» WHAT THIS TASK INVOLVES: Give the data again exactly, without its images.

» DATA EXTRACTS:
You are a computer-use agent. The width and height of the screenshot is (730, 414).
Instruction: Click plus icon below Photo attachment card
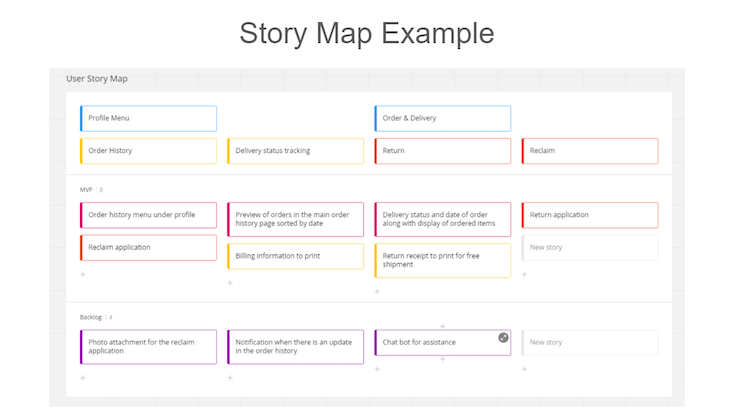click(83, 378)
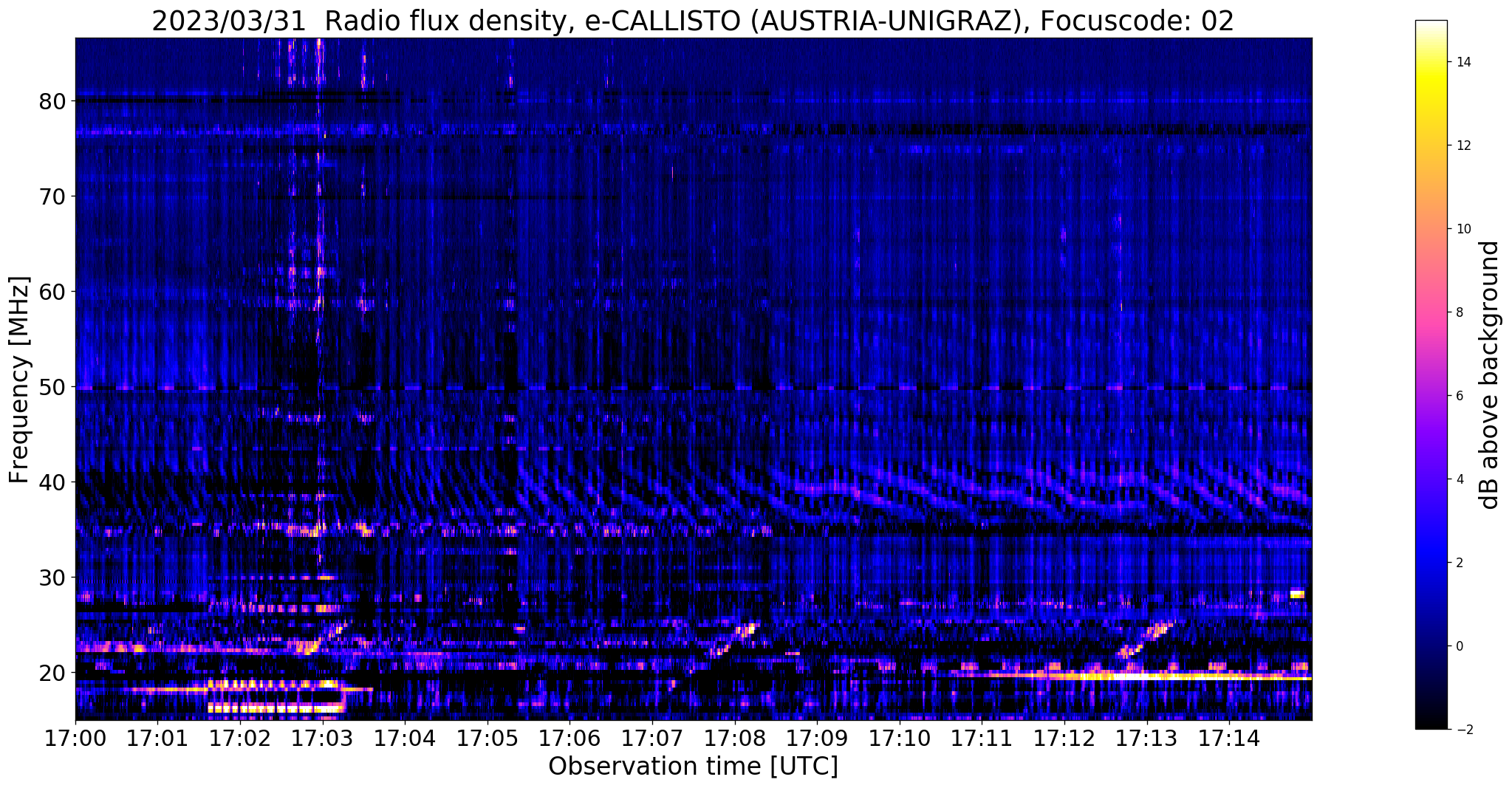Click the 80 MHz frequency tick label
Viewport: 1512px width, 788px height.
pyautogui.click(x=52, y=101)
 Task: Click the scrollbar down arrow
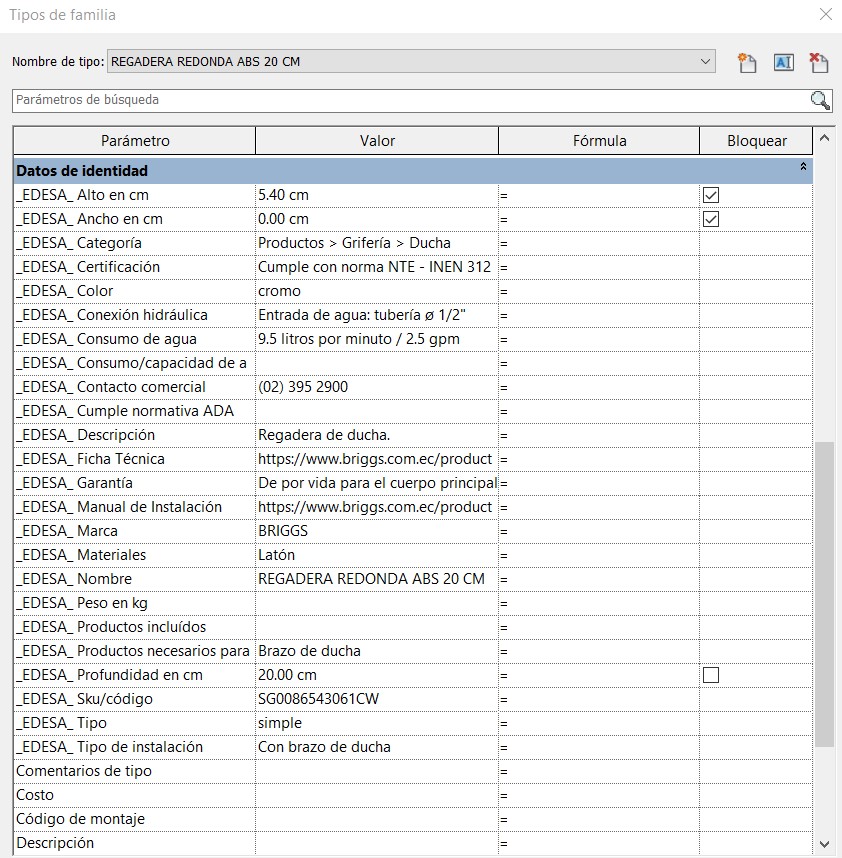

» WRITTEN REPLY:
You are a computer-use agent. The width and height of the screenshot is (730, 414).
Instruction: Click plus icon below Photo attachment card
click(83, 378)
Click the 80 MHz frequency tick label
Viewport: 1512px width, 788px height.
pyautogui.click(x=52, y=101)
 Task: Click the scrollbar down arrow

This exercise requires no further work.